Ryan Red Corn and Sterlin Harjo's SMILING INDIANS

People in the children's literature world love to use photographs taken by Edward S. Curtis. They believe his photos to be authentic portrayals of Native life. They're invariably reproduced in a sepia tone, which adds to their perceived authenticity.

The thing is, they aren't authentic. They're staged, and in many instances, he used props, too. If an individual didn't have "Indian" things, Curtis provided them. That isn't a good thing... The props were not specific to the tribe of the person in the picture. There's a little bit of info about the authenticity of Curtis's work on the website for the Hearst Museum. Some years back, I read Christopher M. Lyman's The Vanishing Race and Other Illusions: Photographs of Indians by Edward S. Curtis, published in 1982 by Pantheon.
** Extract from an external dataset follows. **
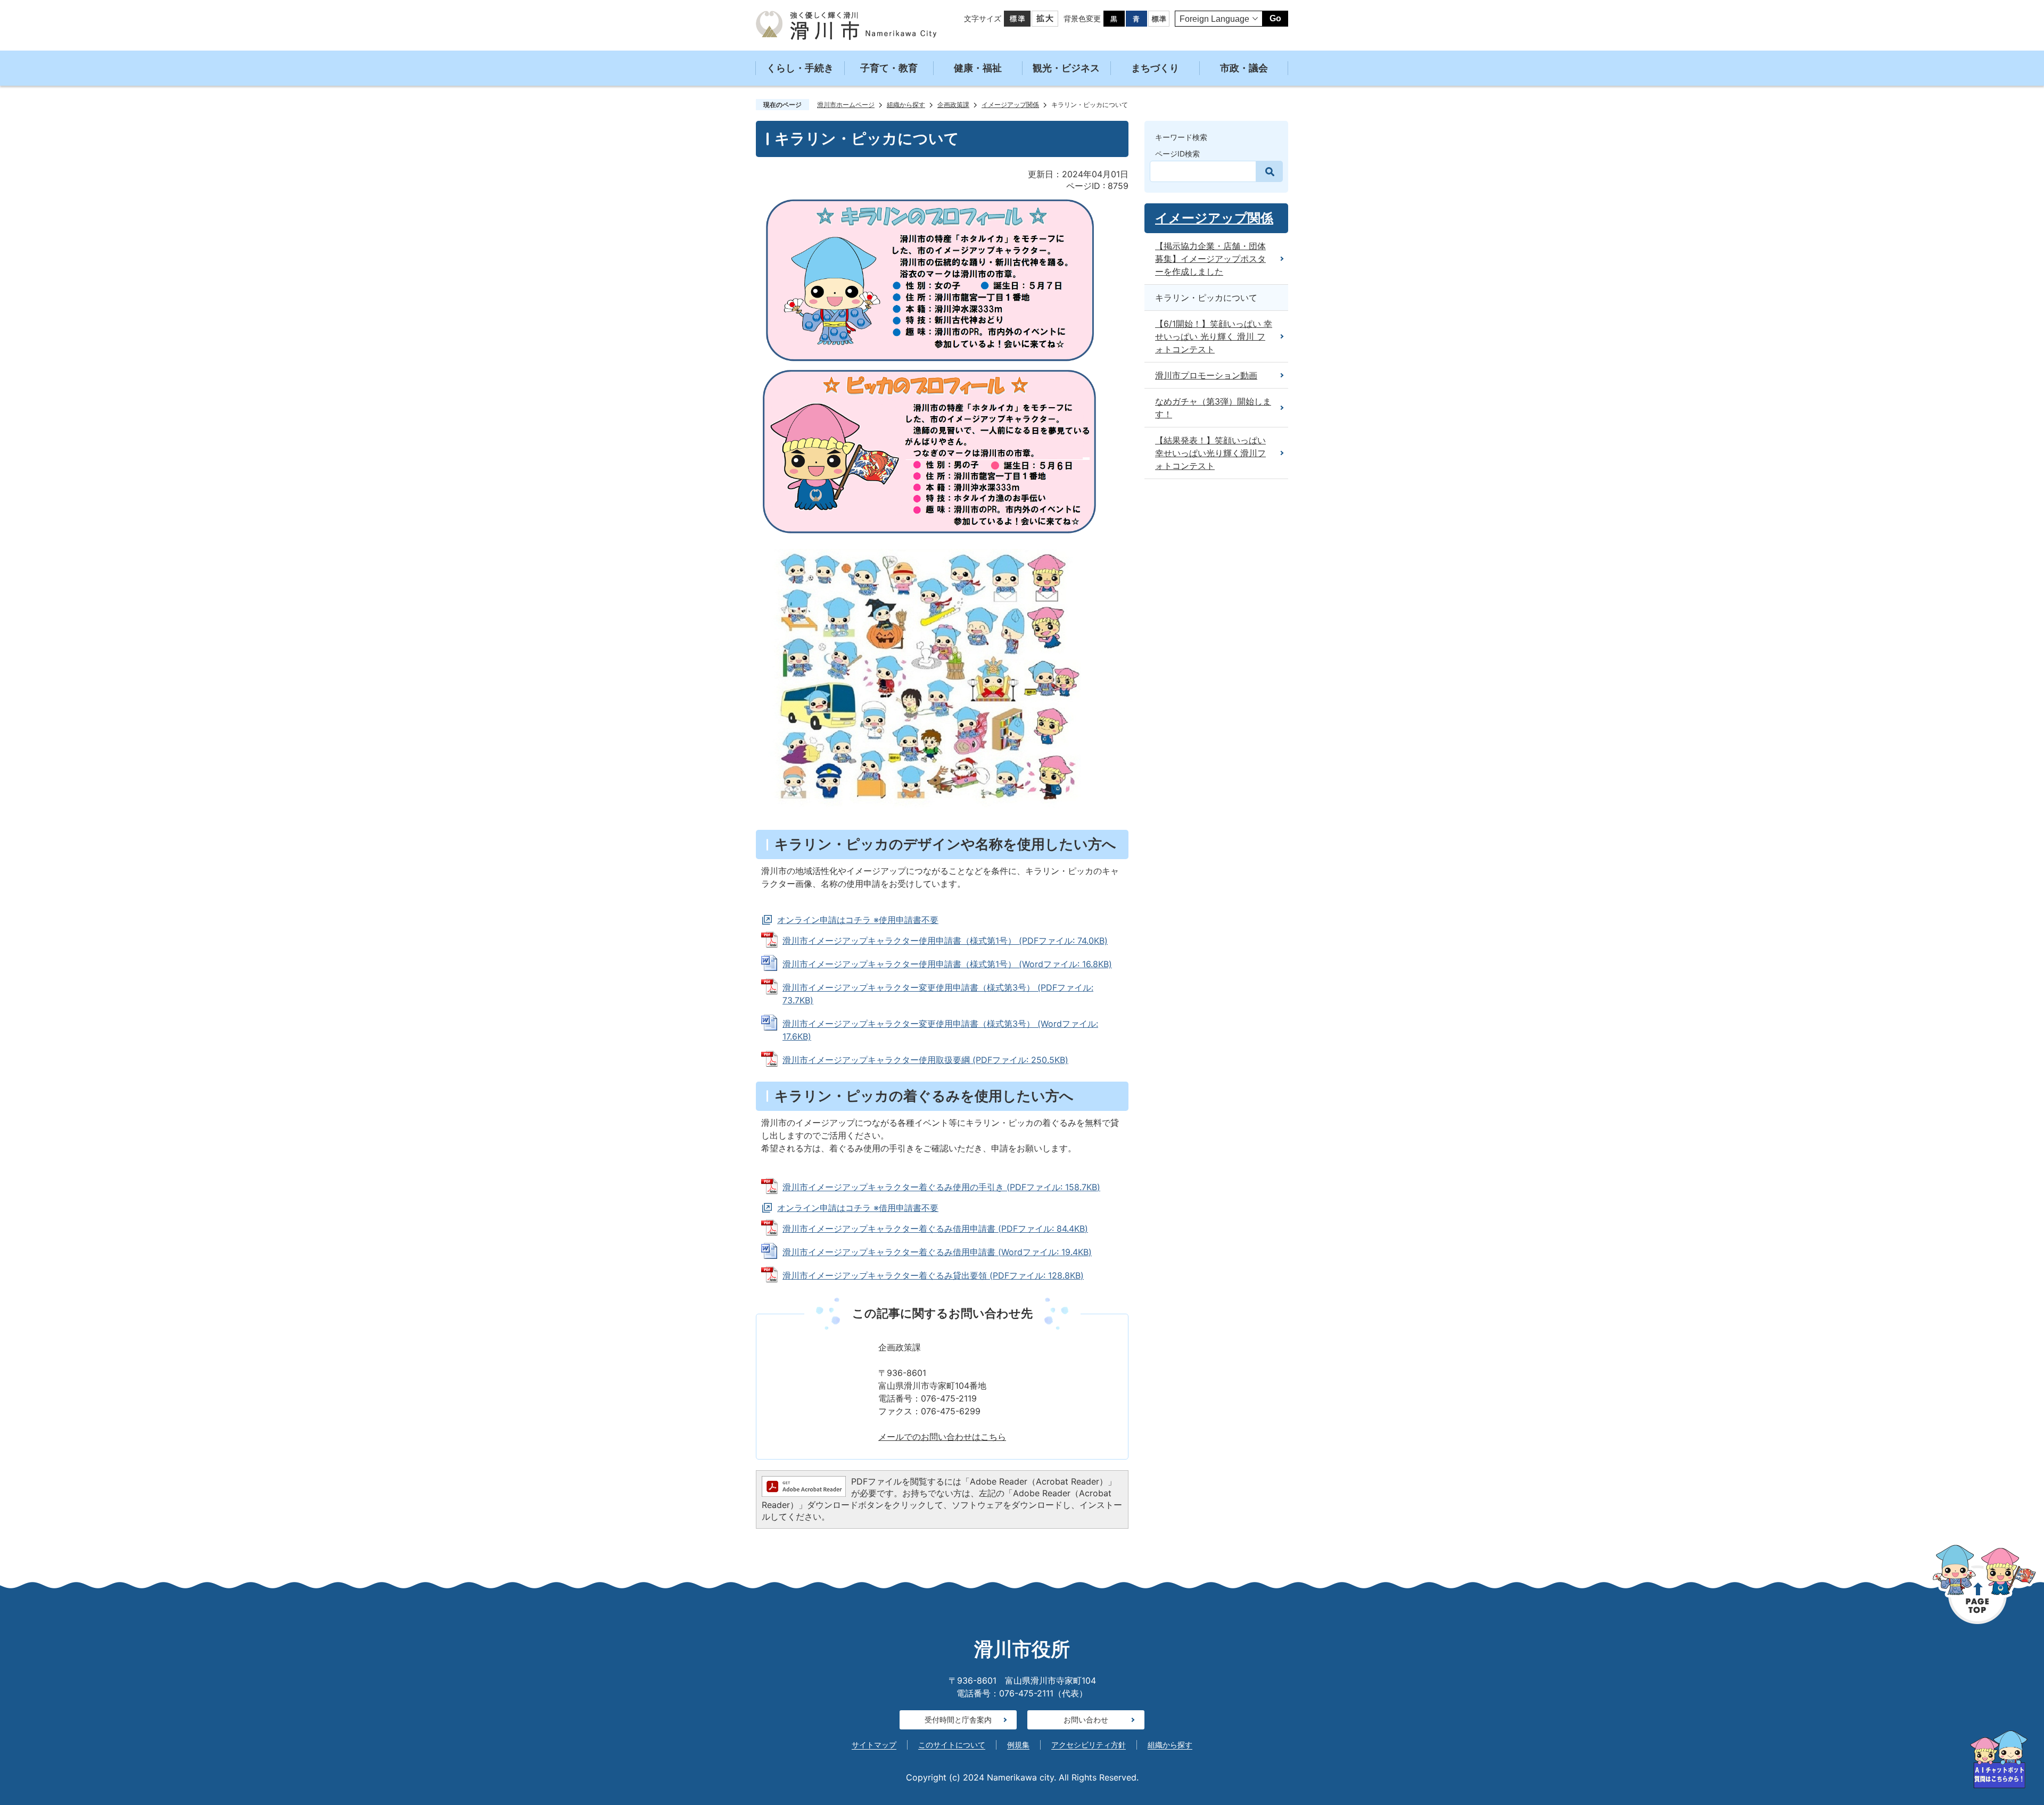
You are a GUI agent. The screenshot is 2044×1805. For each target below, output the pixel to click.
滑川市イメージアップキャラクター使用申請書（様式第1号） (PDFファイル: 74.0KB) (945, 940)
The Library of Congress includes Lyman's book on its page about Curtis. The annotation says:
Lyman critiques Curtis's pictorialist, romantic, and idealized images of Native people because they obscure a drearier, more desperate reality. Curtis is also criticized for editing "modern" elements, such as alarm clocks and automobiles, from the views and for his use of props and costumes. Lyman exposes various misrepresentations in Curtis's depictions, as well as in other photographers' work of indigenous people, with many photographic examples.
It is that imagery that Ryan Red Corn and Sterlin Harjo address with their video, Smiling Indians, below. 



If you're an author, or an editor in a publishing house, and you're thinking about using Curtis's photos, think again. Do you want to contribute to the misinformation captured in his photos? Of course, I hope your answer is a resounding "No!"

6 comments:

John Dall said...

http://www.npr.org/blogs/pictureshow/2011/03/09/134394893/smiling-indians-depicts-a-lighter-side-of-native-americans

rebecca said...

I'd like to give a shoutout to the blog Native Appropriations. It's not children's lit specific, but it's a great blog and certainly relevant to all of us turning a critical eye towards portrayals of Indians in children's lit.

Debbie Reese said...

Yes. Definitely a blog I read, too, and that I've pointed to in past posts.

Phil K said...

I am smiling too.

Anonymous said...

I see your point, but there are some pretty painful, obviously forced, smiles in that video. I loved the baby, but many of the others just made me think Curtis might have had the right idea. If you can't capture a real smile, it may be better to have an unsmiling face than a faked expression.

Sorry, I know that doesn't jibe with your message.

Molly Springer said...

Ryan Red Corn is coming to Dartmouth next week. I love smiling ndns.
Finally getting the chance to meet him.